At his funeral, cameo appearances are made by several characters from their previous music videos, such as Pete's date in "Dance, Dance", the teenage girl from "Grand Theft Autumn/Where Is Your Boy"'s music video, their stunt man and close friend Dirty, the deer-boy from "Sugar, We're Goin Down" (Donald Cumming of the Virgins), William Beckett of The Academy Is... as the vampire from "A Little Less Sixteen Candles..." and Travie McCoy of Gym Class Heroes (who also danced in "Dance, Dance") and celebrities Seth Green and Michelle Trachtenberg, among others. Joe is performing a guitar solo on top of Pete's coffin as it rises out of the burial, before Pete bursts out. Joe claims this is a reference to guitarist Slash in the Guns N' Roses video for "November Rain" although some fans have likened it to Synyster Gates's solo in Avenged Sevenfold's video for "Seize the Day".

The ending of the video reveals that the entire video is nothing more than a dream of Pete's, flashing back to the band's early days. Andy (who was sitting next to Pete) then realizes that they are late for a performance at a bingo hall and as they make their way onstage, they continue playing the rest of the song from the last chorus. The end of the video shows Pete attempting to stage dive.

===Sequel===
The music video for "Hold Me Like a Grudge", the third single off the band's eighth studio album, So Much (for) Stardust, acts as a sequel to the video for "This Ain't a Scene, It’s an Arms Race". The beginning of Hold Me Like A Grudge shows what happened after Pete attempted to stage dive, it is revealed that Pete broke his leg, and ends up getting a bionic leg and becoming a superhero for 20 years.

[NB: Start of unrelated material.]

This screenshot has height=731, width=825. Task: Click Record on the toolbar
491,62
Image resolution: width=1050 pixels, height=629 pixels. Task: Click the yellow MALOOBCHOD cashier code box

==Commercial performance==
The single was a commercial success worldwide. In the United States, the song debuted and peaked at No. 2 on the Billboard Hot 100 being the first song in five years to debut in the top ten without the artist being an American Idol Finalist. It also stayed at number two for two weeks, spending its first nine weeks in the top 10 out of a total of 20 chart weeks. In its Hot 100 opening week with digital availability, the song soared to No. 1 on the Pop 100 chart up from its previous week's position of No. 86. In its opening week, it sold 162,000 digital downloads, setting a new record for the highest bow for a band since radio only titles joined the chart in 1998. Fall Out Boy's multi-format sales for their "Infinity" On High" album opened at approximately 260,000 in the album's first three weeks. Many of these sales were in response to the leading single "This Ain't a Scene, It's an Arms Race." In addition, its download totals are the largest opening-week tally for a group since Nielsen SoundScan began tracking digital sales in 2003. It also set a record as the highest debut of 2007 and was, at the time, the eighth song to debut at the runner-up position in the history of the Hot 100. Prior to its digital release, "This Ain't a Scene, It's an Arms Race" spent several weeks doing well on Pop radio airplay. In its first week of digital availability, the single catapulted to the top of the digital downloads chart as well as the overall pop singles chart. It marked Fall Out Boy's first number one hit song and was certified three-times Platinum by the Recording Industry Association of America (RIAA) for shipments of three million units.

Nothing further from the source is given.